La volonté du Japon de devenir une puissance militaire majeure s’est accentuée sous le gouvernement Takaichi. L’objectif principal du cabinet dans les domaines militaire et sécuritaire est de remettre en question le cadre pacifiste d’après-guerre et de renforcer systématiquement les capacités militaires du Japon. Le cabinet Takaichi utilise le concept de « normalisation de la défense » comme son discours central, décrivant ses mesures à haut risque comme des ajustements essentiels pour faire face aux « menaces réelles ». Les mesures à mettre en œuvre comprennent une augmentation des dépenses de défense, une révision des trois documents de sécurité nationale, la stratégie de sécurité nationale du Japon, la stratégie de défense nationale et le programme de renforcement de la défense, ainsi qu’un renforcement des capacités de défense avancées dans les îles Nansei, également connues sous le nom d’îles Ryukyu. Sur cette base, le cabinet Takaichi tente de faire évoluer la stratégie de sécurité du Japon de la traditionnelle « défense passive » vers des capacités, incluant des « frappes préventives » et une dissuasion avancée, augmentant ainsi encore le caractère aventureux de son expansion militaire.

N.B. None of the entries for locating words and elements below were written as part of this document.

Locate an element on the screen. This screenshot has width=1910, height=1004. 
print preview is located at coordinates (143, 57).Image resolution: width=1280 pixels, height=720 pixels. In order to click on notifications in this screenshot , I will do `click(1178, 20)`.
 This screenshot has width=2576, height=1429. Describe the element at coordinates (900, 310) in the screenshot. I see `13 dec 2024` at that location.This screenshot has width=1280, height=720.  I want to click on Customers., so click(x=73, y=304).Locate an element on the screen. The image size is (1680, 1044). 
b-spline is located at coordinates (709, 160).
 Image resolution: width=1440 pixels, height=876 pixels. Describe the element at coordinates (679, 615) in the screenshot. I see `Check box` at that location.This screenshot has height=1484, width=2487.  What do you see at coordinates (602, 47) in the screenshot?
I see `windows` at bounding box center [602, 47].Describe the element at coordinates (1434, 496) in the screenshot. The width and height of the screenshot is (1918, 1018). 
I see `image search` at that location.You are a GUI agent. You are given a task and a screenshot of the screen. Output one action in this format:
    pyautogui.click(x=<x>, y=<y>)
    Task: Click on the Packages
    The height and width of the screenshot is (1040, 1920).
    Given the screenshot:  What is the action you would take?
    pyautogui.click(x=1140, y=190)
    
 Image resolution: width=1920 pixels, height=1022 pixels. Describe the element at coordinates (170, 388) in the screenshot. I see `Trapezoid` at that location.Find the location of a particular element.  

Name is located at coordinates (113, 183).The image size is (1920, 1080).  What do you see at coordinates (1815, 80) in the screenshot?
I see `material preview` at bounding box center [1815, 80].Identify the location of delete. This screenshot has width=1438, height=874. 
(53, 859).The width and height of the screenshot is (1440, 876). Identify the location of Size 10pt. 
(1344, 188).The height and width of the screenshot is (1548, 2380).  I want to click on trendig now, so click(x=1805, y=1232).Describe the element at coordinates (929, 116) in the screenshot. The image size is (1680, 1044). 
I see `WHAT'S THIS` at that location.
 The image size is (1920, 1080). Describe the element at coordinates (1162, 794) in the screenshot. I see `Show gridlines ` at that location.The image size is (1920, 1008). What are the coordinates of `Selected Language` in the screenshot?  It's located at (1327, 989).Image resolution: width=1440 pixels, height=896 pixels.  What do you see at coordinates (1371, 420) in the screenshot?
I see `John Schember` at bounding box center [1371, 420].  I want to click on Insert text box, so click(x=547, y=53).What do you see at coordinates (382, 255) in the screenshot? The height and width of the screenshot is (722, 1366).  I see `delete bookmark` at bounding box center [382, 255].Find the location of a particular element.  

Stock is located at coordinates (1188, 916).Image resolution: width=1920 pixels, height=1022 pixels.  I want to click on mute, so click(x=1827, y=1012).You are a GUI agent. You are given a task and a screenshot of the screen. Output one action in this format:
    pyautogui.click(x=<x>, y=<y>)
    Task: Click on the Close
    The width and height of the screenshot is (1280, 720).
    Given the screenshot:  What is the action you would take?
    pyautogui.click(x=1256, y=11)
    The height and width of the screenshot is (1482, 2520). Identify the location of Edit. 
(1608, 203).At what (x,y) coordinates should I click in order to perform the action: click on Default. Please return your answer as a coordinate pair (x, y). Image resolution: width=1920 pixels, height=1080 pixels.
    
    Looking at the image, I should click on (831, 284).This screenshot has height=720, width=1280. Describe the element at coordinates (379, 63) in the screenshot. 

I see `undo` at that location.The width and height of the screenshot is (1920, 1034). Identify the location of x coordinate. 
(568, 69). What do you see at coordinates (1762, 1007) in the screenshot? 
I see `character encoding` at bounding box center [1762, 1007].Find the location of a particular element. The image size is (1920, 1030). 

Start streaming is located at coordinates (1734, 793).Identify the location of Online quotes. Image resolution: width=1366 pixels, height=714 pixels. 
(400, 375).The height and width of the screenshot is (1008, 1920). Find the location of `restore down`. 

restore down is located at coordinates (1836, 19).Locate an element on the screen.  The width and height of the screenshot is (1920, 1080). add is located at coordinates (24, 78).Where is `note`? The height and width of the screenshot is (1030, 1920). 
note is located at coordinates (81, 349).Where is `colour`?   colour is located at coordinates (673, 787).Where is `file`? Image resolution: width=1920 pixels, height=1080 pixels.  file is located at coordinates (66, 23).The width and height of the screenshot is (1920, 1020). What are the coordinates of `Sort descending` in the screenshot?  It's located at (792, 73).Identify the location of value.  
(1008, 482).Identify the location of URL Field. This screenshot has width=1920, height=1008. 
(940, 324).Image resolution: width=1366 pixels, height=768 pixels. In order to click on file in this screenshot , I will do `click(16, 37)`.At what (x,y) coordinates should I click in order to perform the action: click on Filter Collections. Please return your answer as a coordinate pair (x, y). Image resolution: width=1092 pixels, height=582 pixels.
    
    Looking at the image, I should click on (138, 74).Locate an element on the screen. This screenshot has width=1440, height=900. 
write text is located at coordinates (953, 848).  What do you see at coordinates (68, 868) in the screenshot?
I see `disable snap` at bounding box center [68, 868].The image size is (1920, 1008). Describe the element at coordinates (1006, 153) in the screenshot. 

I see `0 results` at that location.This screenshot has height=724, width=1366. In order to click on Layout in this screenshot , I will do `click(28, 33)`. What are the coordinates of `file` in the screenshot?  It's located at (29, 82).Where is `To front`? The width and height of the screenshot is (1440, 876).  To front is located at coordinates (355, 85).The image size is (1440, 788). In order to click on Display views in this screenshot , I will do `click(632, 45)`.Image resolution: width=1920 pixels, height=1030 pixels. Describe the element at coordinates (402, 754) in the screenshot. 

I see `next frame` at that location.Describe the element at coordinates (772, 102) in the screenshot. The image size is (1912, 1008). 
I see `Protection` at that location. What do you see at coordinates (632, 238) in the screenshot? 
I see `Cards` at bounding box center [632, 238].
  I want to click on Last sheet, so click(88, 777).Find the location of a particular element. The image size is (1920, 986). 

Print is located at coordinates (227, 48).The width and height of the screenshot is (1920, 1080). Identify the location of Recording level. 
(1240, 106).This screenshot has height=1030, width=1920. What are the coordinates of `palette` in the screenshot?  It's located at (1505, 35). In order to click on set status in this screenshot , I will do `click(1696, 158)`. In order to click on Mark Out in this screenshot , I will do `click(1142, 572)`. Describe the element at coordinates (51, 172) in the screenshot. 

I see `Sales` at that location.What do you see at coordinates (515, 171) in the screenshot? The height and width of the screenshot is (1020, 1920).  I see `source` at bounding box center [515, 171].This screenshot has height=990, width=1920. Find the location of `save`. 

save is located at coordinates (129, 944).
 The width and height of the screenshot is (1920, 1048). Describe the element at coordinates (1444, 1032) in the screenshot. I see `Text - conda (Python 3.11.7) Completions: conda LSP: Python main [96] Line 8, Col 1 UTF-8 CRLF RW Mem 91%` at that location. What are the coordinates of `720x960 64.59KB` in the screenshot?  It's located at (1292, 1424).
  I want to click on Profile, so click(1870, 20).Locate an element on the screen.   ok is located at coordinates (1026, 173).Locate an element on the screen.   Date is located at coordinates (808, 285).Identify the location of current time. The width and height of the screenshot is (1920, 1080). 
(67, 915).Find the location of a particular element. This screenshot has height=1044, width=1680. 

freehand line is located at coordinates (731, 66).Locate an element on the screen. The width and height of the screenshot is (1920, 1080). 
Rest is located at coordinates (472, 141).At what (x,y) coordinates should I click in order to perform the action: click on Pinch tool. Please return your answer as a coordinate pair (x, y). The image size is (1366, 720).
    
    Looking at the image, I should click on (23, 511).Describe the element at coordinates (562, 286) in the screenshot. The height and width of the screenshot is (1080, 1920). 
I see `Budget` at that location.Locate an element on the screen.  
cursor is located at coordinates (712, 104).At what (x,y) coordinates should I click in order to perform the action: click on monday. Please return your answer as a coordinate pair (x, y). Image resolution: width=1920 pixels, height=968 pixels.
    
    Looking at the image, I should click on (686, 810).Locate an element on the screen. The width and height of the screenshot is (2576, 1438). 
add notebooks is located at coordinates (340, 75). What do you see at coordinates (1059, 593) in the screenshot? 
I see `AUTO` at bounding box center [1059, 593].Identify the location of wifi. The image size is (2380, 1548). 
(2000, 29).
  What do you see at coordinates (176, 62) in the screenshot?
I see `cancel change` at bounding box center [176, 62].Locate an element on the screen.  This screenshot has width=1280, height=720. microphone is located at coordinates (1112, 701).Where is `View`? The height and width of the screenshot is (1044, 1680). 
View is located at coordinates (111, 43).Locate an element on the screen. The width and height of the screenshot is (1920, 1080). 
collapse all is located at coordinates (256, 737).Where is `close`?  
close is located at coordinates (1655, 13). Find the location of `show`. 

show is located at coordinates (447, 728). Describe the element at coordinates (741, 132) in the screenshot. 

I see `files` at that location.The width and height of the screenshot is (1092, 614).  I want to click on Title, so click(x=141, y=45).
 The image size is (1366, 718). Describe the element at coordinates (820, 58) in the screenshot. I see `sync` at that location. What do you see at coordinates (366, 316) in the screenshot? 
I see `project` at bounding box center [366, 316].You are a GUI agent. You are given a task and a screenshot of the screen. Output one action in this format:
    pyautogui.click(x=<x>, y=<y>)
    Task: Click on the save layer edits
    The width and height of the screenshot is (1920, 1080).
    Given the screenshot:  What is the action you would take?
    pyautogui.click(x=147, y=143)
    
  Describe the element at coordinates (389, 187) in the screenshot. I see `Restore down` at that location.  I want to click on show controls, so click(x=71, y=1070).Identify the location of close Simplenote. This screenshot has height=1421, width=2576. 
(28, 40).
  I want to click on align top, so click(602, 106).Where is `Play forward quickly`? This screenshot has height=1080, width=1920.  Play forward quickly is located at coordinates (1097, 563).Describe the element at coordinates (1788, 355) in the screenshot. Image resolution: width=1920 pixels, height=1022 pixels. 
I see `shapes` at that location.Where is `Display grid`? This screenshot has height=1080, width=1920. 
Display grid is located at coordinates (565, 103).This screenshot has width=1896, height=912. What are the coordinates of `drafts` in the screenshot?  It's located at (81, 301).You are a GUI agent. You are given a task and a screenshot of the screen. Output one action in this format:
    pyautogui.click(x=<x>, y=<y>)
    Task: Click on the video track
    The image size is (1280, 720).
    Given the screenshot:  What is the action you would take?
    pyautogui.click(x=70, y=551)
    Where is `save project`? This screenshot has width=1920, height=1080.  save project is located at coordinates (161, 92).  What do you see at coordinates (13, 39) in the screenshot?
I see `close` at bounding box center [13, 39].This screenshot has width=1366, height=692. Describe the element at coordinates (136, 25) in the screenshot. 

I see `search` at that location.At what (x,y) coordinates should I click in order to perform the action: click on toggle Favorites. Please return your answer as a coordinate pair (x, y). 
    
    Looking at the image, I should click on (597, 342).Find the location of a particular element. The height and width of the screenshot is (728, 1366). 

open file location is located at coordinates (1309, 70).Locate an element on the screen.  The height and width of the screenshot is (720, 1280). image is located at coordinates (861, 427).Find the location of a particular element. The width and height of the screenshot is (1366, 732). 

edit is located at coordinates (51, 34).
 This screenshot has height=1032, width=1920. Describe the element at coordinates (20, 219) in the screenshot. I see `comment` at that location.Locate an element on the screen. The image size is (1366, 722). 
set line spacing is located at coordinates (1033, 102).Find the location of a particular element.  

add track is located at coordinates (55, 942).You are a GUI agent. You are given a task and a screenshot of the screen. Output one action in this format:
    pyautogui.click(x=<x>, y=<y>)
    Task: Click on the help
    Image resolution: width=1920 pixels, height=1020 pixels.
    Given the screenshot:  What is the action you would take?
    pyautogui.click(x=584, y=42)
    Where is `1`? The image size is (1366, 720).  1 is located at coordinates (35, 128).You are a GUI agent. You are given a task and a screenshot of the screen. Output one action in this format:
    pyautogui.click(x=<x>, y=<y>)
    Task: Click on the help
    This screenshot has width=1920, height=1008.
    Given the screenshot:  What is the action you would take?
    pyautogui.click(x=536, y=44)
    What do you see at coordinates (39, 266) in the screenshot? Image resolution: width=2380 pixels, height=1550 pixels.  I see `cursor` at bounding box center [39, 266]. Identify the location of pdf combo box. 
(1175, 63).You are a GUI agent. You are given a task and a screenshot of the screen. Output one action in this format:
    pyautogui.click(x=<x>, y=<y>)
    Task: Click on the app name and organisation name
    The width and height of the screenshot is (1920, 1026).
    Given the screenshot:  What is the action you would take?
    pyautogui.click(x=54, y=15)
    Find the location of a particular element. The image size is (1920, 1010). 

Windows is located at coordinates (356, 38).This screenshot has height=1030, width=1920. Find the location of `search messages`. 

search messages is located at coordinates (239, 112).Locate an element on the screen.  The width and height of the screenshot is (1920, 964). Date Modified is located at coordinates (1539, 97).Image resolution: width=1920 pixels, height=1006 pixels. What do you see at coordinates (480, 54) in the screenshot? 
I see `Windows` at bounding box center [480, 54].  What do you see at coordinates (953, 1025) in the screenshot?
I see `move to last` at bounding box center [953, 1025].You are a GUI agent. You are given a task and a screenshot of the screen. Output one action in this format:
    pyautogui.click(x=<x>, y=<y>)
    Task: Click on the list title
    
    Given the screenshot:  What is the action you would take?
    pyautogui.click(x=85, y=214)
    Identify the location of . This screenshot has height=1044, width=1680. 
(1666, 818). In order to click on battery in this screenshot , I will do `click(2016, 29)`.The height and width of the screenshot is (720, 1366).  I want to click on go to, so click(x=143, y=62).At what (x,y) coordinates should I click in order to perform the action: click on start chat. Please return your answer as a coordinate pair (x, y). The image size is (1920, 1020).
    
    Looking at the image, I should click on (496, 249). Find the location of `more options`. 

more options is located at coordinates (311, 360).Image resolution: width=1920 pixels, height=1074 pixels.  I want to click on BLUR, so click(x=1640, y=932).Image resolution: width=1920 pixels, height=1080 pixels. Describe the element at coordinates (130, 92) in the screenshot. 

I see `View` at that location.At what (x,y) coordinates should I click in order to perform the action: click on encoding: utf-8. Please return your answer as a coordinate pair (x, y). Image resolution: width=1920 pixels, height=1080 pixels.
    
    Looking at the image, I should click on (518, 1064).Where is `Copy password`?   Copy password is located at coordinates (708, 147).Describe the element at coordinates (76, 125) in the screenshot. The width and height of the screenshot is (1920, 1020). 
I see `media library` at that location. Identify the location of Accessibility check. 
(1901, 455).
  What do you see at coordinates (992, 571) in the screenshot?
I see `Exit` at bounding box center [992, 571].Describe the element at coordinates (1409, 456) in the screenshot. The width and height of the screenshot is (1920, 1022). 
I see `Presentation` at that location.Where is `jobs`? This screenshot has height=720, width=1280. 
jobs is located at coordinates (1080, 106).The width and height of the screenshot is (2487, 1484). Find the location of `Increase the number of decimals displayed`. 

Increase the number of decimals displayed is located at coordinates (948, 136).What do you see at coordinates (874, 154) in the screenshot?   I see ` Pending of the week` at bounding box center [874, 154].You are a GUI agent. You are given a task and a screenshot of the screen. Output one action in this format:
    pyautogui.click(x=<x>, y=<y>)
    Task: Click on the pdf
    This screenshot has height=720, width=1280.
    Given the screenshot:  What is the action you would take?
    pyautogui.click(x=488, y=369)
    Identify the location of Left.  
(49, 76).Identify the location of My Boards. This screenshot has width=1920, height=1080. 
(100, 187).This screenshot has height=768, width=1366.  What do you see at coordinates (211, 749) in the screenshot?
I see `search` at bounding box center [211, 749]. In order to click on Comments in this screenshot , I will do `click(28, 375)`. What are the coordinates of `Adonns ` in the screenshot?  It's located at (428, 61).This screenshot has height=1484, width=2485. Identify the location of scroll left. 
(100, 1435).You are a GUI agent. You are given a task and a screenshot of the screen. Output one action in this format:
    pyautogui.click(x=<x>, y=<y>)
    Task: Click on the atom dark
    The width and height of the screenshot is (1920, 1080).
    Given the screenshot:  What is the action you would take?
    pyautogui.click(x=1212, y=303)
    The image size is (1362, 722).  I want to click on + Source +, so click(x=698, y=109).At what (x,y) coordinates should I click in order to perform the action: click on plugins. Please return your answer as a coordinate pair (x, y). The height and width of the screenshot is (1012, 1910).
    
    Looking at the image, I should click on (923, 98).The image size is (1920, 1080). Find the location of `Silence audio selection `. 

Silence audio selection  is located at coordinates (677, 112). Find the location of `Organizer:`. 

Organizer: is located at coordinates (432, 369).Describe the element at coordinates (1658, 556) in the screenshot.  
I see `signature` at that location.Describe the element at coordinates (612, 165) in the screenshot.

Du point de vue chinois, les déploiements militaires du cabinet Takaichi justifient la vigilance et déclencheront inévitablement des contre-mesures de la part de la Chine car ces déploiements présentent un double danger, tant au niveau géostratégique que sécuritaire. D’une part, de tels déploiements avancés normaliseraient le stationnement des forces militaires japonaises à proximité immédiate du détroit de Taiwan, devenant ainsi potentiellement un point central pour contenir la Chine et faciliter les opérations de collaboration entre le Japon et les États-Unis. Cela réduirait directement le temps de réaction de la Chine et augmenterait les coûts opérationnels liés à la sauvegarde de la souveraineté nationale et à la sécurité des canaux maritimes. En outre, cela augmenterait considérablement la probabilité que l’alliance américano-japonaise soit directement impliquée dans une crise. D’un autre côté, si de telles actions se poursuivent, les mesures ultérieures du cabinet Takaichi dans le domaine de la sécurité pourraient accélérer la transformation du Japon en une puissance militaire majeure, voire conduire à une renaissance du militarisme. Cela constituerait une menace directe pour la sécurité nationale et la stabilité régionale de la Chine.
La Chine considère donc le déploiement de missiles japonais comme une provocation « extrêmement dangereuse ». Pour éviter une nouvelle escalade de la situation, la Chine doit mettre en place un système de réponse à plusieurs niveaux. La Chine doit exprimer sa position claire par le biais de consultations bilatérales et d’une coordination diplomatique multilatérale, tout en employant les contre-mesures économiques, voire militaires, nécessaires pour dissuader efficacement les dangereuses manœuvres militaires du Japon.